One of the biggest challenges in BI is tackling an analytics project to measure performance only to find out in the end that the data you are using is not entirely correct and hence not showing what is truly happening.
Basically, what you see is what you get. If the underlying data is inaccurate, of course the performance indicator is not accuarate too. Maybe you’ve spent countless hours building an end-to end BI solution only to produce a product that has no absolute value because the data output just isn’t right! Sound familiar? If so, what if you knew that before you started and could possibly do something about it and get that data cleaned up before you even began!

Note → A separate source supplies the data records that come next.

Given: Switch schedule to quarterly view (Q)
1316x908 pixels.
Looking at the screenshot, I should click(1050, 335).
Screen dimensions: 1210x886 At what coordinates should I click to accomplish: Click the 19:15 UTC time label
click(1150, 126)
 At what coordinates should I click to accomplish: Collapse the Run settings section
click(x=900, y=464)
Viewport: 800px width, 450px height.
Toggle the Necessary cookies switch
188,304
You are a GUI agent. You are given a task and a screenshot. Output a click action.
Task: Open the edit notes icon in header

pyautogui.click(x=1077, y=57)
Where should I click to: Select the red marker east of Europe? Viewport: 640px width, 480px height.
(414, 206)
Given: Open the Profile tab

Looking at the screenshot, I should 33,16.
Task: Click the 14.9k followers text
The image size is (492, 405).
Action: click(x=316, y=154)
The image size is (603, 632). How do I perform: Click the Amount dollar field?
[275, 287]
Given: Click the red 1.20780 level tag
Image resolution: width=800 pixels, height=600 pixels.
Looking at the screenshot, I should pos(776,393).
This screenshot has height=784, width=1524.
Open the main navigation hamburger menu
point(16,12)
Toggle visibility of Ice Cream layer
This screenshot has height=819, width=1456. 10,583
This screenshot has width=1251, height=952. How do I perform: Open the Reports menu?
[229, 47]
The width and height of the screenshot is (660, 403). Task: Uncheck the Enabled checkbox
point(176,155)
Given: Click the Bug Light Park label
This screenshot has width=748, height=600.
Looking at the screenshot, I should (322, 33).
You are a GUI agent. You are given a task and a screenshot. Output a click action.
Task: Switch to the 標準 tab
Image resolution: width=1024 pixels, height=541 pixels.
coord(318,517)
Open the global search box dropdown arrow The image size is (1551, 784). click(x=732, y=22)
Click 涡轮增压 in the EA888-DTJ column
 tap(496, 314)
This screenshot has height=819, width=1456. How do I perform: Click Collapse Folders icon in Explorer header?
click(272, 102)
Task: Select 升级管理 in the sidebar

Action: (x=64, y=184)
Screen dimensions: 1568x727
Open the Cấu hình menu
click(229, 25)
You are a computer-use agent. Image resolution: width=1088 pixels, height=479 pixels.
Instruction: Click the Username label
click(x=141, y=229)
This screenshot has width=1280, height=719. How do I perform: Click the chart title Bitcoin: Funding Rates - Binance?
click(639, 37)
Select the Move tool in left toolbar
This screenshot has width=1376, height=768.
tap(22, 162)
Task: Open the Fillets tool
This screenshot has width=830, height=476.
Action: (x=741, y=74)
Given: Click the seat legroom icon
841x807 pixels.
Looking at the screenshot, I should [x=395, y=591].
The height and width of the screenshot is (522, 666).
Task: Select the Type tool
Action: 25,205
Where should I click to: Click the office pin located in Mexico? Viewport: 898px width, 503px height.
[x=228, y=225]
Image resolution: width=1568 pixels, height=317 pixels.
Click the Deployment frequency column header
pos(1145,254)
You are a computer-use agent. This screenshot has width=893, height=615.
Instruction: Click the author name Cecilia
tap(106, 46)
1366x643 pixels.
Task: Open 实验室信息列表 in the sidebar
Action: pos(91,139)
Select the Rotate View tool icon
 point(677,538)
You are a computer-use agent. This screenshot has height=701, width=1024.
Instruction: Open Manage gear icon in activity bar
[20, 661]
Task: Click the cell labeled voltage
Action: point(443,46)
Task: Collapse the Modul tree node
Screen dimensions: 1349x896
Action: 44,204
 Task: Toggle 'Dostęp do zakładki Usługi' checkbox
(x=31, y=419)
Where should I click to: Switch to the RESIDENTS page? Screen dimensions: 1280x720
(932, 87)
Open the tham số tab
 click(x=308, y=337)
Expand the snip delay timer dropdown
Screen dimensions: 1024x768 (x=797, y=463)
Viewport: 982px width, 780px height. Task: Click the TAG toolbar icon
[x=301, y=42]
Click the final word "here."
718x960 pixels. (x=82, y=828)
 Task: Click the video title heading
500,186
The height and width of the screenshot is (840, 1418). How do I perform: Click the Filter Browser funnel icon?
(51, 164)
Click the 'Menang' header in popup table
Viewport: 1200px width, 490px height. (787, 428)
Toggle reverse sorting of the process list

Let’s talk about Data Profiling. Data Profiling by definition depends upon which perspective you are coming from. From a Data Warehouse administration perspective, maybe you think of Data Profiling as MetaData, that is “data about the data ” – that is how your data structures and schemas of your warehouse are built and how all ties together.
If you are coming from a Business Analyitic & Performance Management Perspective however, Data Profiling is also “data about data quality” – that is how the integrity stands in the value of the business data. This is where the SSIS (SQL Server Integration Services) Data Profiling Task serves to help determine the integrity and validity of the data you are wanting to measure.
Here you can produce exception reporting of the data way before you begin building a solution. You can really know how clean your data is, determine the acceptable tolerance for data error and midigate the risks with data cleansing in the beginning with the SSIS Data Profiling task. The Data Profiling task computes various profiles that help you become familiar with a data source and identify problems in the data that have to be fixed.You can use the Data Profiling task inside an Integration Services package to profile data that is stored in SQL Server and to identify potential problems with data quality.
The Data Profiling Task can compute eight different data profiles. Five of these profiles analyze data in individual columns, and the remaining three analyze multiple columns or relationships between columns and tables.
idea tip: …. want to set up exception reporting for data cleanup? Create an SSIS package containing a data profiling task showing a column null or column pattern matching against a pattern (such as phone numbers etc.) and a FTP file transfer task for the XML output file,. Then schedule the package to run in SQL Agent on a schedule and create a report in reporting services using it as a data source and send it to clean up people on a scheduled subscription.